All of the records should be given again exactly as they appear.
----
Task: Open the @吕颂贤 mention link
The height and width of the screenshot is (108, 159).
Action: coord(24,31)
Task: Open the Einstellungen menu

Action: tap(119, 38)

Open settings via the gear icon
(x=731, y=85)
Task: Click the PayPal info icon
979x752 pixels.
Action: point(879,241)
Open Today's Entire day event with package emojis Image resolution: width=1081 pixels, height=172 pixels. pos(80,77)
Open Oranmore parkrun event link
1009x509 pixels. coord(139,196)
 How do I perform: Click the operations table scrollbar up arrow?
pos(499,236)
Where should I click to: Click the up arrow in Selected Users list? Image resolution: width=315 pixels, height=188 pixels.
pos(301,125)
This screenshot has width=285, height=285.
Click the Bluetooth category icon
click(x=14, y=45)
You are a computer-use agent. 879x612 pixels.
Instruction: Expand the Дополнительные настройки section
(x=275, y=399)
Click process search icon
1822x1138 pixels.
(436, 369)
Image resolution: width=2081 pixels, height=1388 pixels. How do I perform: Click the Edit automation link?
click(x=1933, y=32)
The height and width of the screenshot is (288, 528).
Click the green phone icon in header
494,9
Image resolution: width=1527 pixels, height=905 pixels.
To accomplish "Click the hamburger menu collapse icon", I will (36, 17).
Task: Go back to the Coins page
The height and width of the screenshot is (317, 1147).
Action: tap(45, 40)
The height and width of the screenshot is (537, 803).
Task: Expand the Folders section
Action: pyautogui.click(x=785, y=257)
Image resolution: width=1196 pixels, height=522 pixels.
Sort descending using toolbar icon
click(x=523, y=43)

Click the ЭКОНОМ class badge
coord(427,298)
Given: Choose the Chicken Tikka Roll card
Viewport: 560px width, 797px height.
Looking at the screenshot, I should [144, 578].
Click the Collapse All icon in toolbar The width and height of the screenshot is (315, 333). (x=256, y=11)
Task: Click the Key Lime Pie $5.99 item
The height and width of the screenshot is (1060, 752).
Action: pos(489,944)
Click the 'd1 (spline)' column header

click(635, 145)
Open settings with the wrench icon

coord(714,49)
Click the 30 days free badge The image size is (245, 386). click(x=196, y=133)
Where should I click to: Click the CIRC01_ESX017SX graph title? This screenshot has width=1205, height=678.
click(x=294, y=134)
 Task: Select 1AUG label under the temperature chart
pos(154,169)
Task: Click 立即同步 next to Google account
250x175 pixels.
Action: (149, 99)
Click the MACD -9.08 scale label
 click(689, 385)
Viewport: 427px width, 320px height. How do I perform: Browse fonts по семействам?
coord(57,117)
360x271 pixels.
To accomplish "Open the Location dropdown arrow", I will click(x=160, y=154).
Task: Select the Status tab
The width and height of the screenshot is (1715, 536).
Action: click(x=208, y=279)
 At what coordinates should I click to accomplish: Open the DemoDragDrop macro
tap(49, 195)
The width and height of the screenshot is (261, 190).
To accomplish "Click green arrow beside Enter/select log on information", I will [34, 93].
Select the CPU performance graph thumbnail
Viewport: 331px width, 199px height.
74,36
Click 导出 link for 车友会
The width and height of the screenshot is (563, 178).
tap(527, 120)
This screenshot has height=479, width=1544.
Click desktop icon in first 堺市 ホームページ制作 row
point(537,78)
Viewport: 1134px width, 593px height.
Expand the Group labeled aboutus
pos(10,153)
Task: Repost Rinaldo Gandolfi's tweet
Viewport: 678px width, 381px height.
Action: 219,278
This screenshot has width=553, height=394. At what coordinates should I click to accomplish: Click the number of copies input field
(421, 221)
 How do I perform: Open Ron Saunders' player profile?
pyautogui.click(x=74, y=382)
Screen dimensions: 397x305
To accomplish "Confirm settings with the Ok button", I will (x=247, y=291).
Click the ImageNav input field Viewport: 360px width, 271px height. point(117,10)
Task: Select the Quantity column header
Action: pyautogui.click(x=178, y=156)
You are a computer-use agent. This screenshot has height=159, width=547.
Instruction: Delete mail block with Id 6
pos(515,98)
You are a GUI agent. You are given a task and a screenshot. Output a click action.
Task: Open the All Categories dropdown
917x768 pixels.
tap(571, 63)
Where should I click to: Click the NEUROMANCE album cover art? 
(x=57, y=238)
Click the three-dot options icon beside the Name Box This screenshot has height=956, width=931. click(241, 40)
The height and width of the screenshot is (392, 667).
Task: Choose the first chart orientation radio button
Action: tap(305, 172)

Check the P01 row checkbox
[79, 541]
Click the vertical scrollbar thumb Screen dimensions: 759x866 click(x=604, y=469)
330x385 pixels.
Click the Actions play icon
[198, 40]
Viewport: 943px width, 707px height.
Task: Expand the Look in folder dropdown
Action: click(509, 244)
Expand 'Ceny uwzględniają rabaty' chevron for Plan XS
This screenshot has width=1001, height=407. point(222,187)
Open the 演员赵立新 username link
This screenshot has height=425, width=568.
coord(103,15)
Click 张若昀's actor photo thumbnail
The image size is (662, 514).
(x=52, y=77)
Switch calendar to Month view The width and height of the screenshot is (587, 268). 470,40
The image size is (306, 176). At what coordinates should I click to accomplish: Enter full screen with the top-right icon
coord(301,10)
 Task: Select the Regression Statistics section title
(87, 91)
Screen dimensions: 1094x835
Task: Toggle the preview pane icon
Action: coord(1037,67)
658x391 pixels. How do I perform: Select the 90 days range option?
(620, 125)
----
COMPLETED TASK =
Task: Open the @吕颂贤 mention link
The height and width of the screenshot is (108, 159).
Action: coord(24,31)
Task: Open the Einstellungen menu

Action: tap(119, 38)

Open settings via the gear icon
(x=731, y=85)
Task: Click the PayPal info icon
979x752 pixels.
Action: point(879,241)
Open Today's Entire day event with package emojis Image resolution: width=1081 pixels, height=172 pixels. pos(80,77)
Open Oranmore parkrun event link
1009x509 pixels. coord(139,196)
 How do I perform: Click the operations table scrollbar up arrow?
pos(499,236)
Where should I click to: Click the up arrow in Selected Users list? Image resolution: width=315 pixels, height=188 pixels.
pos(301,125)
This screenshot has width=285, height=285.
Click the Bluetooth category icon
click(x=14, y=45)
You are a computer-use agent. 879x612 pixels.
Instruction: Expand the Дополнительные настройки section
(x=275, y=399)
Click process search icon
1822x1138 pixels.
(436, 369)
Image resolution: width=2081 pixels, height=1388 pixels. How do I perform: Click the Edit automation link?
click(x=1933, y=32)
The height and width of the screenshot is (288, 528).
Click the green phone icon in header
494,9
Image resolution: width=1527 pixels, height=905 pixels.
To accomplish "Click the hamburger menu collapse icon", I will (36, 17).
Task: Go back to the Coins page
The height and width of the screenshot is (317, 1147).
Action: tap(45, 40)
The height and width of the screenshot is (537, 803).
Task: Expand the Folders section
Action: pyautogui.click(x=785, y=257)
Image resolution: width=1196 pixels, height=522 pixels.
Sort descending using toolbar icon
click(x=523, y=43)

Click the ЭКОНОМ class badge
coord(427,298)
Given: Choose the Chicken Tikka Roll card
Viewport: 560px width, 797px height.
Looking at the screenshot, I should [144, 578].
Click the Collapse All icon in toolbar The width and height of the screenshot is (315, 333). (x=256, y=11)
Task: Click the Key Lime Pie $5.99 item
The height and width of the screenshot is (1060, 752).
Action: pos(489,944)
Click the 'd1 (spline)' column header

click(635, 145)
Open settings with the wrench icon

coord(714,49)
Click the 30 days free badge The image size is (245, 386). click(x=196, y=133)
Where should I click to: Click the CIRC01_ESX017SX graph title? This screenshot has width=1205, height=678.
click(x=294, y=134)
 Task: Select 1AUG label under the temperature chart
pos(154,169)
Task: Click 立即同步 next to Google account
250x175 pixels.
Action: (149, 99)
Click the MACD -9.08 scale label
 click(689, 385)
Viewport: 427px width, 320px height. How do I perform: Browse fonts по семействам?
coord(57,117)
360x271 pixels.
To accomplish "Open the Location dropdown arrow", I will click(x=160, y=154).
Task: Select the Status tab
The width and height of the screenshot is (1715, 536).
Action: click(x=208, y=279)
 At what coordinates should I click to accomplish: Open the DemoDragDrop macro
tap(49, 195)
The width and height of the screenshot is (261, 190).
To accomplish "Click green arrow beside Enter/select log on information", I will [34, 93].
Select the CPU performance graph thumbnail
Viewport: 331px width, 199px height.
74,36
Click 导出 link for 车友会
The width and height of the screenshot is (563, 178).
tap(527, 120)
This screenshot has height=479, width=1544.
Click desktop icon in first 堺市 ホームページ制作 row
point(537,78)
Viewport: 1134px width, 593px height.
Expand the Group labeled aboutus
pos(10,153)
Task: Repost Rinaldo Gandolfi's tweet
Viewport: 678px width, 381px height.
Action: 219,278
This screenshot has width=553, height=394. At what coordinates should I click to accomplish: Click the number of copies input field
(421, 221)
 How do I perform: Open Ron Saunders' player profile?
pyautogui.click(x=74, y=382)
Screen dimensions: 397x305
To accomplish "Confirm settings with the Ok button", I will (x=247, y=291).
Click the ImageNav input field Viewport: 360px width, 271px height. point(117,10)
Task: Select the Quantity column header
Action: pyautogui.click(x=178, y=156)
You are a computer-use agent. This screenshot has height=159, width=547.
Instruction: Delete mail block with Id 6
pos(515,98)
You are a GUI agent. You are given a task and a screenshot. Output a click action.
Task: Open the All Categories dropdown
917x768 pixels.
tap(571, 63)
Where should I click to: Click the NEUROMANCE album cover art? 
(x=57, y=238)
Click the three-dot options icon beside the Name Box This screenshot has height=956, width=931. click(241, 40)
The height and width of the screenshot is (392, 667).
Task: Choose the first chart orientation radio button
Action: tap(305, 172)

Check the P01 row checkbox
[79, 541]
Click the vertical scrollbar thumb Screen dimensions: 759x866 click(x=604, y=469)
330x385 pixels.
Click the Actions play icon
[198, 40]
Viewport: 943px width, 707px height.
Task: Expand the Look in folder dropdown
Action: click(509, 244)
Expand 'Ceny uwzględniają rabaty' chevron for Plan XS
This screenshot has width=1001, height=407. point(222,187)
Open the 演员赵立新 username link
This screenshot has height=425, width=568.
coord(103,15)
Click 张若昀's actor photo thumbnail
The image size is (662, 514).
(x=52, y=77)
Switch calendar to Month view The width and height of the screenshot is (587, 268). 470,40
The image size is (306, 176). At what coordinates should I click to accomplish: Enter full screen with the top-right icon
coord(301,10)
 Task: Select the Regression Statistics section title
(87, 91)
Screen dimensions: 1094x835
Task: Toggle the preview pane icon
Action: coord(1037,67)
658x391 pixels. How do I perform: Select the 90 days range option?
(620, 125)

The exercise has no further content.